A little forethought in packing your cooler will pay cold beer and tasty burger dividends. Photo: Pinterest

2. Can it

Cans are your friend. They’re easy to pack into a cooler, empties are a cinch to deal with, and you never have to tangle with with broken glass. Beer snob? No problem. There are a slew of awesome brews in cans. And boxed wine rocks.

3. BBQ

Nothing says you’re an après-ski tailgate professional like some brats, dogs, and burgers (veggie and otherwise.). If you wanna roll econo, go with the Weber Smokey Joe: It’s only about $30, weighs less than 10 pounds, is wicked portable, and has a temperature control that works well. Or go pro with the stainless-steel Weber Q 2200.

Spring fun at Arapahoe Basin.
Playa? We don’t need no stinkin’ playa. The freak flag flies proudly at the best spring ski-tailgating parties. Photo: Courtesy of skyjuice on flickr

4. Ice, ice, baby

Yeah, there’s plenty of snow to be had, but you’ll want some ice for drinks—and using what’s keeping that raw hamburger cold is just unthinkable. Bring a couple extra bags just for beverages.

5. Music

Bring a good outdoor speaker with Bluetooth that’s loud, but not loud enough to be that guy. (Litmus test to see if you’re that guy: You regularly think to yourself, “This song/album is awesome!!! EVERYONE should hear it at max volume.”) We swear by our Fugoo because it’s burly enough to be dropped again and again, waterproof, and has 40 hours of battery life. Most important? It sounds amazing. It’s also intuitive and it’s easy to connect different phones so everyone can get in on the DJing fun. Lastly, it’s so portable that it can follow the tailgate to the next logical stop: hot-tubbing.

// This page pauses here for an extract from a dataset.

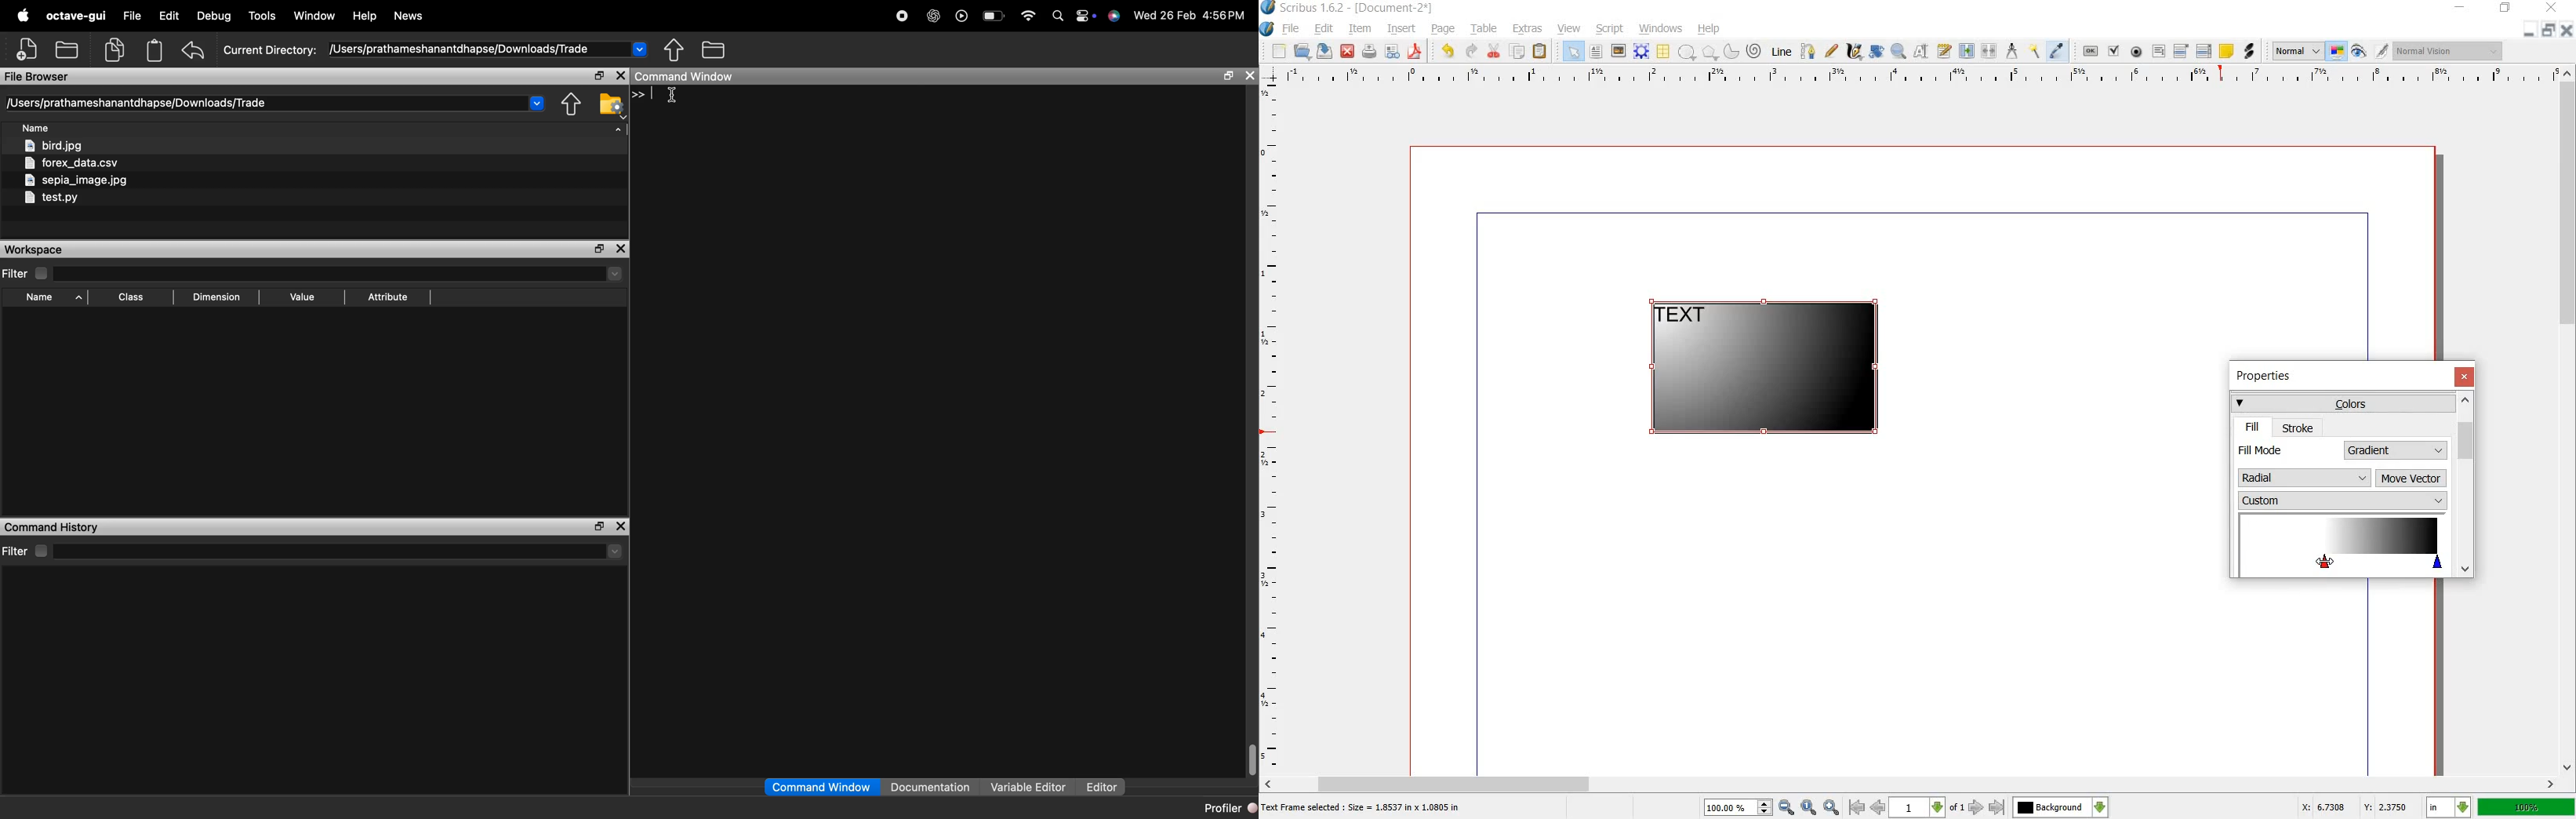 The width and height of the screenshot is (2576, 840). I want to click on copy, so click(1518, 52).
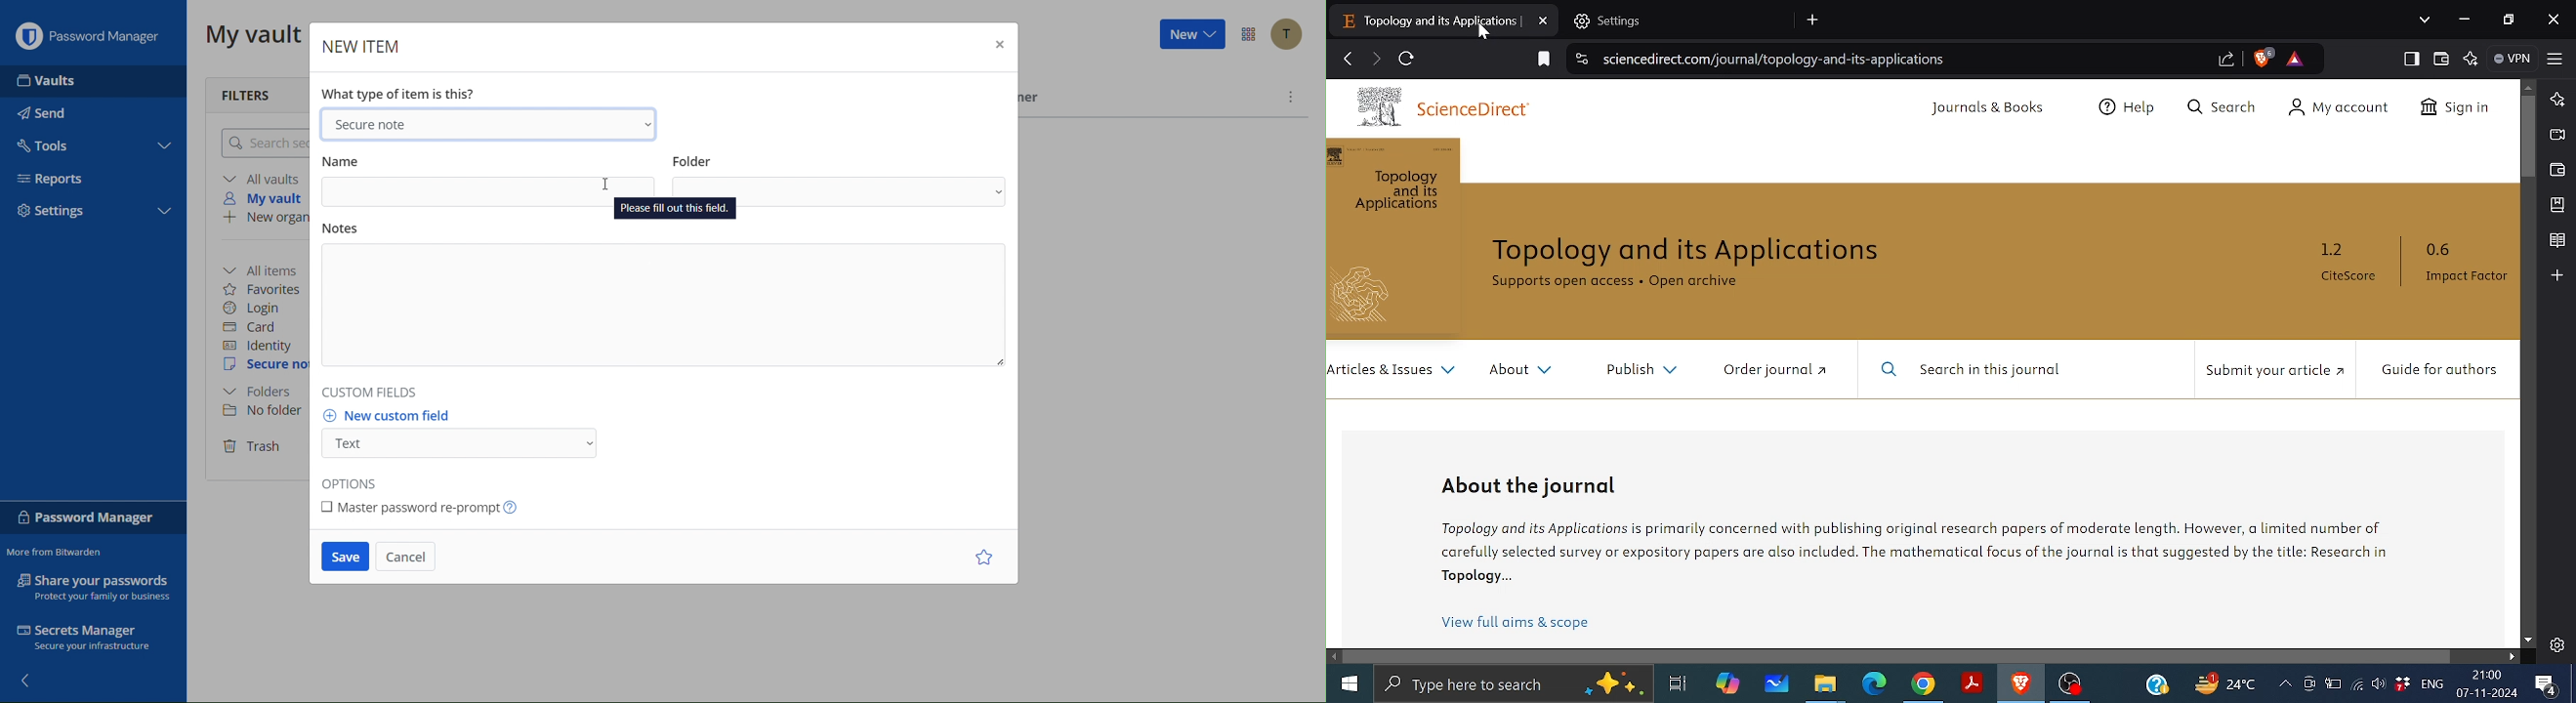  Describe the element at coordinates (998, 45) in the screenshot. I see `Close` at that location.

Sometimes the perfect tailgate session starts just with a few buddies hanging out. Photo: Courtesy of kayaktherockies on Flickr

6. Frito pie chili!

No BBQ? No problem. Make a batch of chili beforehand, heat it up on a camp stove, and dole it out into single-serve bags of Fritos. This snack is portable, delicious, and has minimal cleanup.